Rarely, if ever, would someone or an organization simply deny participation to a person with a disability who can safely participate. Today, discrimination occurs much more subtly. For example, the United Nations has recognized:
[People with disabilities] can be excluded by other types of barriers, for example oral communication which ignores the needs of the hearing impaired and written information which ignores the needs of the visually impaired. Such barriers are the result of ignorance and lack of concern; they exist despite the fact that most of them could be avoided at no great cost by careful planning (2).
Simple mechanical rules like implementing assistive technologies, using person-first terminology, maintaining programming flexibility, emphasizing abilities, avoiding the word “handicapped”, and other easily applied rules can go a long way towards projecting inclusive culture. However, these simple rules are only a part of an equation for inclusion.
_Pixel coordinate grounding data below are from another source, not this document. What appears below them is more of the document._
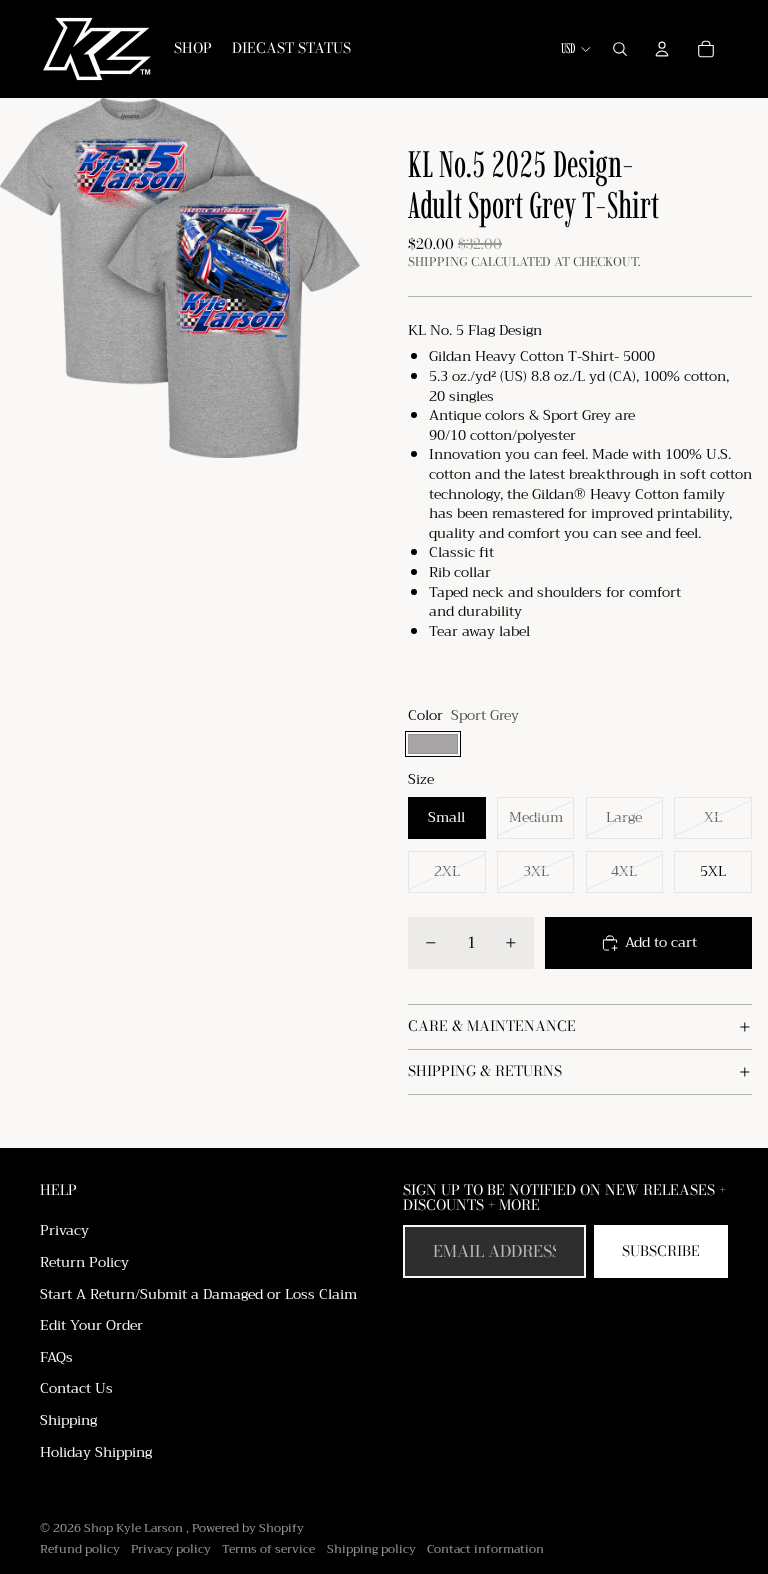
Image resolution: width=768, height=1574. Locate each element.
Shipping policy (371, 1549)
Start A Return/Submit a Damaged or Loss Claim (198, 1294)
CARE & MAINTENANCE (492, 1026)
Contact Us (76, 1388)
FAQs (56, 1357)
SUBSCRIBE (661, 1251)
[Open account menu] (662, 49)
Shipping (68, 1420)
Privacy (64, 1230)
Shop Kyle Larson (135, 1528)
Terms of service (268, 1549)
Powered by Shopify (248, 1528)
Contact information (485, 1549)
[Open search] (620, 49)
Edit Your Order (91, 1325)
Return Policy (84, 1262)
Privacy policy (171, 1549)
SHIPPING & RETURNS (485, 1071)
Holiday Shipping (96, 1452)
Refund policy (80, 1549)
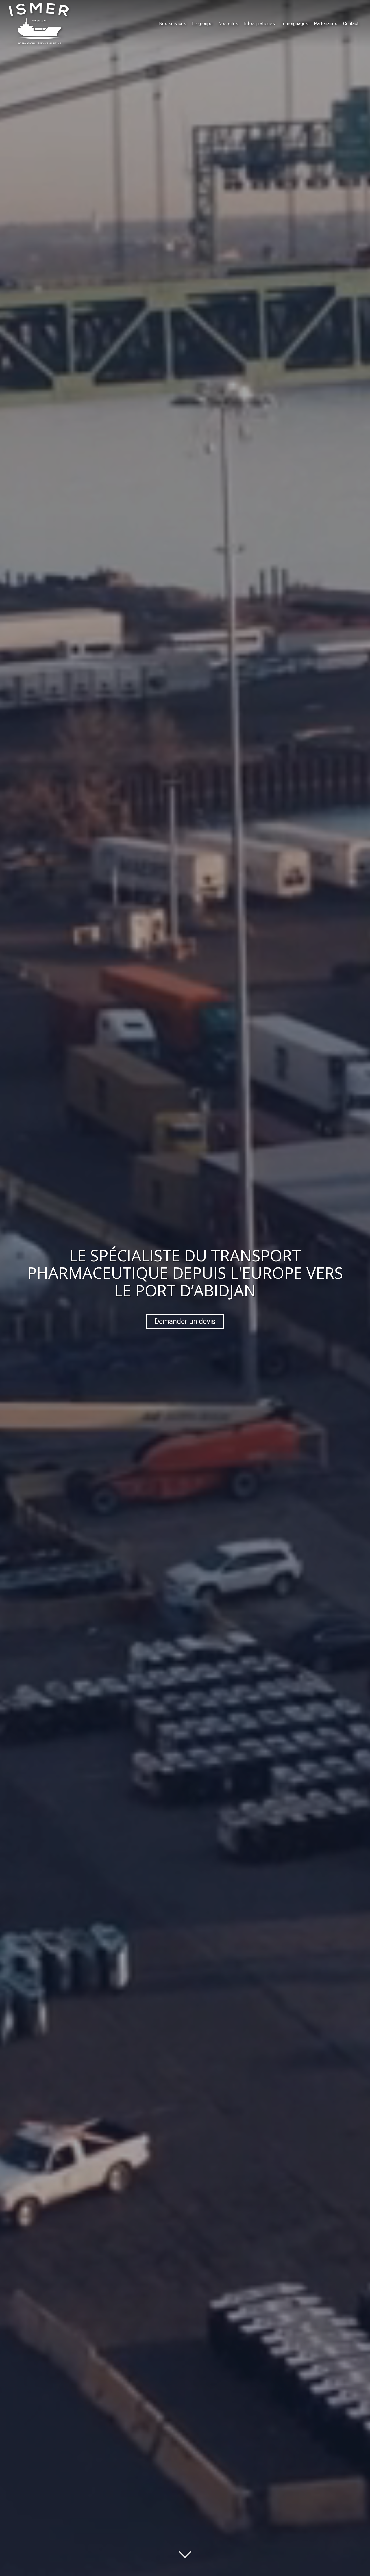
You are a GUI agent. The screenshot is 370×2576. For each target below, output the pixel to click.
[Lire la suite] (185, 2555)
And, to be honest, they can also provide a political-correctness mask for an underlying organizational culture that is not inclusive.
An organization can follow every best practice and still not convey that welcoming, empowering feeling. If taking time to build adaptations before the start of a kayaking program is really not worth the extra hour of staff time, that reality will ooze through the organization’s pores. If staff have serious doubts whether any individual should take off their prosthetic legs and go canoeing, the lack of education will be unavoidably obvious. If an organization measures the bottom-line only in dollar signs, that value-system cannot be hidden.
An organizational culture that creates a welcoming, inclusive feeling emanates from the hearts and minds of individuals. A smile, excitement, and positive energy always shine through. If someone really wants to be inclusive, but finds himself or herself paralyzed by the fear of saying or doing the “wrong thing,” that lack of experience will be obvious, but, more importantly, so will the underlying drive for self-improvement. An underlying drive for self-improvement coupled with smiles, excitement, and positive energy makes “saying or doing the wrong thing” easily forgivable.
Individuals and organizations must not just be willing, but they must really want to undertake extra effort to break down barriers. They have to want it strongly enough to make small sacrifices of time, be willing to risk embarrassment of saying or doing the “wrong thing,” be willing to absorb the cost of a few extra staff hours each year, and they have to feel good about making those choices.
How can we help effect this social change? Educate and demonstrate with actions! Go out and find someone with a disability, develop a friendship, teach him or her to paddle, and then share your story with the world.
Sources:
(1) International Convention on the Rights of Persons with Disabilities
(2) World Programme of Action Concerning Disabled Persons, adopted by the General Assembly on 3 December 1982, by its resolution 37/52.